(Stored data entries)
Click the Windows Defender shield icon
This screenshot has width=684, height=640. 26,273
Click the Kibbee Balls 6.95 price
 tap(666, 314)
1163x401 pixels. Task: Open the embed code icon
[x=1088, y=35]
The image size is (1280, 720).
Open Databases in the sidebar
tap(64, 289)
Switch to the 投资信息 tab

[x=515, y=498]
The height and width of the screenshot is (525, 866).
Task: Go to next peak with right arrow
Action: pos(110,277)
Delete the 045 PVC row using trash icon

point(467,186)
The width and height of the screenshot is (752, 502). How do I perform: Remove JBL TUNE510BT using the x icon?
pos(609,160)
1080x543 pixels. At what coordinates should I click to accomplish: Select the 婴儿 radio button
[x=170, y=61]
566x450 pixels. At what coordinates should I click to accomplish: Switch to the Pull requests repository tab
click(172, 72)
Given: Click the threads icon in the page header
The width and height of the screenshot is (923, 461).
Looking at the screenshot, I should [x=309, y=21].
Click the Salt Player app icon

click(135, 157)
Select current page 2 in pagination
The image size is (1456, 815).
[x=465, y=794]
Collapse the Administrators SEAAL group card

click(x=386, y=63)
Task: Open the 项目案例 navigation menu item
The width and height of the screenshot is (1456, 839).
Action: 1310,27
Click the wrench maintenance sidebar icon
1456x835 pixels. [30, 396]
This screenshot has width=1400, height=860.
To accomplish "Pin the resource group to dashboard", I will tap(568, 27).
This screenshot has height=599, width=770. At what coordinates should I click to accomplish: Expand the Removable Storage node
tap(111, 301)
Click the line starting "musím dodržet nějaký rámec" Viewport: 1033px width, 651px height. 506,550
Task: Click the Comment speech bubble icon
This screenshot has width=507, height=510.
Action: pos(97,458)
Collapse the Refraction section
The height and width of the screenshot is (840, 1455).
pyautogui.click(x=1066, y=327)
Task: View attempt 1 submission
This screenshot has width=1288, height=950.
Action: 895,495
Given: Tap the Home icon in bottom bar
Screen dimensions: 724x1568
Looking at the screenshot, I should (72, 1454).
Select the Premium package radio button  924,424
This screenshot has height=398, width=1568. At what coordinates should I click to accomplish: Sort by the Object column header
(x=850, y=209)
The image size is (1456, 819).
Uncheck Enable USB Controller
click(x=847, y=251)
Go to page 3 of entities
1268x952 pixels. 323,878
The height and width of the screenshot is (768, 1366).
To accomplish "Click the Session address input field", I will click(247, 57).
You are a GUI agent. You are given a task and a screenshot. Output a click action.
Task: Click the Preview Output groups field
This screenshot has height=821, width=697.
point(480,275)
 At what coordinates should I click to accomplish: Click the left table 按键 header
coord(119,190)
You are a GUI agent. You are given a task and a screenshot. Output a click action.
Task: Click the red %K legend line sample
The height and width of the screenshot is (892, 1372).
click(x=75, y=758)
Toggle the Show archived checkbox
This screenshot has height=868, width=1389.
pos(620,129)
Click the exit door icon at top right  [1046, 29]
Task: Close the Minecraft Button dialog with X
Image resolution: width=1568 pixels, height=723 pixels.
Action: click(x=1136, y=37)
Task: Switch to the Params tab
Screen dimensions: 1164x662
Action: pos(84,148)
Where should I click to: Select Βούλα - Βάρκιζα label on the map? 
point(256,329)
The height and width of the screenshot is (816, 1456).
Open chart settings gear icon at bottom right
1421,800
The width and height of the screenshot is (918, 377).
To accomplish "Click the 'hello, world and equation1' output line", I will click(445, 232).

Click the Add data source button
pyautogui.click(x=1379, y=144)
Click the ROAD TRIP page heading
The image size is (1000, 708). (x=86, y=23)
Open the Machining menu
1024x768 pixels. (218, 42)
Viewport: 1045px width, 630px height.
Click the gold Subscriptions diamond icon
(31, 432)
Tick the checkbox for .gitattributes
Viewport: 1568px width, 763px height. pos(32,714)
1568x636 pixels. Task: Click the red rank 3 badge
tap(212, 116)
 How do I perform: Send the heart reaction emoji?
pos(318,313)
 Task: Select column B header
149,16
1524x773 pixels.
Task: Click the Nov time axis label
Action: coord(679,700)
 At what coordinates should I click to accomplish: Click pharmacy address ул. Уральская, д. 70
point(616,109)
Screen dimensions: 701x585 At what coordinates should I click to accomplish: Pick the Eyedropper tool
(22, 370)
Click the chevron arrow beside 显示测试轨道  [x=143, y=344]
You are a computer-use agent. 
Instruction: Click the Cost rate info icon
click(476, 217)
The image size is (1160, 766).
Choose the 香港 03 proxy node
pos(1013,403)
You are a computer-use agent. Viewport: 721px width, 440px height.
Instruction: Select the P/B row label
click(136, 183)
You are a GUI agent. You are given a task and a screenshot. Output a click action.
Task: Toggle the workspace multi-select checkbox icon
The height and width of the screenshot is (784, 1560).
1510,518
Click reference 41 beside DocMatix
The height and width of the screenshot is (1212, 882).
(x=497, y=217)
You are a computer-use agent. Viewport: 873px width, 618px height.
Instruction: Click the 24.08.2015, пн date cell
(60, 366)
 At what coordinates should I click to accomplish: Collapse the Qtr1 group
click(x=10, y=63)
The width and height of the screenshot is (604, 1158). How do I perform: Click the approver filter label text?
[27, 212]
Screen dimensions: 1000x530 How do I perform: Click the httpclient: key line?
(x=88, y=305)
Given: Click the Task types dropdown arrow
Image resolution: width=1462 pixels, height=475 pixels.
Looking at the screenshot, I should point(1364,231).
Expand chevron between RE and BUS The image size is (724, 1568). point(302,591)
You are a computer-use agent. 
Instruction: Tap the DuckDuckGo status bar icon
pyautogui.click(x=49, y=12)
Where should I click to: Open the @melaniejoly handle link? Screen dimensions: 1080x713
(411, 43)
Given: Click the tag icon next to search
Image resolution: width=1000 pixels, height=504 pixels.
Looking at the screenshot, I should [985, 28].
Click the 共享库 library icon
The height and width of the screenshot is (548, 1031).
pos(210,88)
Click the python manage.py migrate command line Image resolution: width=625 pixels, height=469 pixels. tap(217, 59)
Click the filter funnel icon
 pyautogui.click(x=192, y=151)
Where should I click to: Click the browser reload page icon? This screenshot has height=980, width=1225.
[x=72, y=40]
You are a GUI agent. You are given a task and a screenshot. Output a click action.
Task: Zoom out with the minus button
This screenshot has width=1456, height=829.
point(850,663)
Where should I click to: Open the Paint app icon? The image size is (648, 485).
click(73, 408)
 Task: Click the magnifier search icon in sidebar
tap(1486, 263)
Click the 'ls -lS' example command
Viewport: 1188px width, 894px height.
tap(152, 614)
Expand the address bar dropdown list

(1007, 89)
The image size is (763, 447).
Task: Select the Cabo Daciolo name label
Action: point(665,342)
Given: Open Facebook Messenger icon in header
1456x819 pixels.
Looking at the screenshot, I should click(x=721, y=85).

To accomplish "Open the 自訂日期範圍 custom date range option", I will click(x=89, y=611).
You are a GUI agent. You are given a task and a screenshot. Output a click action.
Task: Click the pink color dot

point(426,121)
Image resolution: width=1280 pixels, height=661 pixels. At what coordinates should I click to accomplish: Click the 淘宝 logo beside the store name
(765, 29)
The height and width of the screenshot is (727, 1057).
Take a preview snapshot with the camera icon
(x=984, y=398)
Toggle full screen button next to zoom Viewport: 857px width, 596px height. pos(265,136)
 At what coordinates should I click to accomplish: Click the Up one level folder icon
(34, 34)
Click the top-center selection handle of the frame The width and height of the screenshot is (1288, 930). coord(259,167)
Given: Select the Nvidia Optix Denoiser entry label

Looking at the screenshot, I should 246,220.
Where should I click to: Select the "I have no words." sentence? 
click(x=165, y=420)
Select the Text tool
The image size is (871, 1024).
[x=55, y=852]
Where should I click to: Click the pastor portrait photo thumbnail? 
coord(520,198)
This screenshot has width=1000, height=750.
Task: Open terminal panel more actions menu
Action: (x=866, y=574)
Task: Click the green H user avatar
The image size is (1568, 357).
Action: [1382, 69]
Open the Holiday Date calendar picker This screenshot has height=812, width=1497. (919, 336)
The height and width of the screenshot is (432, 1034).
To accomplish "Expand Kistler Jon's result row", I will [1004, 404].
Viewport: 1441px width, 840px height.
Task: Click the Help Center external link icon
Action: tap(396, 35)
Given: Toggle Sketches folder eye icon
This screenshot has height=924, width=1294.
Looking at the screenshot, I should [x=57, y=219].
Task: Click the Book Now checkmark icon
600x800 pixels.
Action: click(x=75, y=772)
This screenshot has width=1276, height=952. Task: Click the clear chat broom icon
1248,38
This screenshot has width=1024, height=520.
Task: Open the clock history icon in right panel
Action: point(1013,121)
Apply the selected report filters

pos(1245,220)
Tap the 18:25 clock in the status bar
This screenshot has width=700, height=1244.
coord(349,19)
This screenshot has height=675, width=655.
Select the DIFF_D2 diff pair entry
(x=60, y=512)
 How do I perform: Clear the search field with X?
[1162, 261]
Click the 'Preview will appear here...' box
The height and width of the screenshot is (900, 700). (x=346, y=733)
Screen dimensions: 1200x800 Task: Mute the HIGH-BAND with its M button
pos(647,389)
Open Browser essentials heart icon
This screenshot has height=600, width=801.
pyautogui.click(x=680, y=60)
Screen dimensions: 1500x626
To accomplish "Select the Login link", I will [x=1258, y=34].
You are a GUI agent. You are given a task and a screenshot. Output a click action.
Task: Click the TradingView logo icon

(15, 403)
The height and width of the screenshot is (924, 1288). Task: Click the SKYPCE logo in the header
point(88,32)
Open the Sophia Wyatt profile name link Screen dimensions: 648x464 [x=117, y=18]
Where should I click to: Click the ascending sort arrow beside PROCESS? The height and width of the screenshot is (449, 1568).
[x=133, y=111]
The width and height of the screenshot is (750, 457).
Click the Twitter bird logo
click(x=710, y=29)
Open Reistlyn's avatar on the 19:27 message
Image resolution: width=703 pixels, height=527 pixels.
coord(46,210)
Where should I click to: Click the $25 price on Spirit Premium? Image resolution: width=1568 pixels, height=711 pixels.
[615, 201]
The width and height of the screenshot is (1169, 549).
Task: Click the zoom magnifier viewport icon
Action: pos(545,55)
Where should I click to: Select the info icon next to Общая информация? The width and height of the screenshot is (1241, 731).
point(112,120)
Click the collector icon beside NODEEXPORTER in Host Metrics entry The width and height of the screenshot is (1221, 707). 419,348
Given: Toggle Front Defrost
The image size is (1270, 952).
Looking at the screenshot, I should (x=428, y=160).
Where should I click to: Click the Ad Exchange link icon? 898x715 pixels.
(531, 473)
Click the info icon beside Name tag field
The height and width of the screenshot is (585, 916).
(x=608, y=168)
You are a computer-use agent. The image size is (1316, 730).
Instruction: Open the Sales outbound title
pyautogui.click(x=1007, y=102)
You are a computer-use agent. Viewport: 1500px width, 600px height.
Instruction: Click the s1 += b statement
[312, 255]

▶ [INSTRUCTIONS TO FOLLOW]: Count how many lines above contain the string "search". Reply with the number only.

▶ [WRITTEN RESPONSE]: 3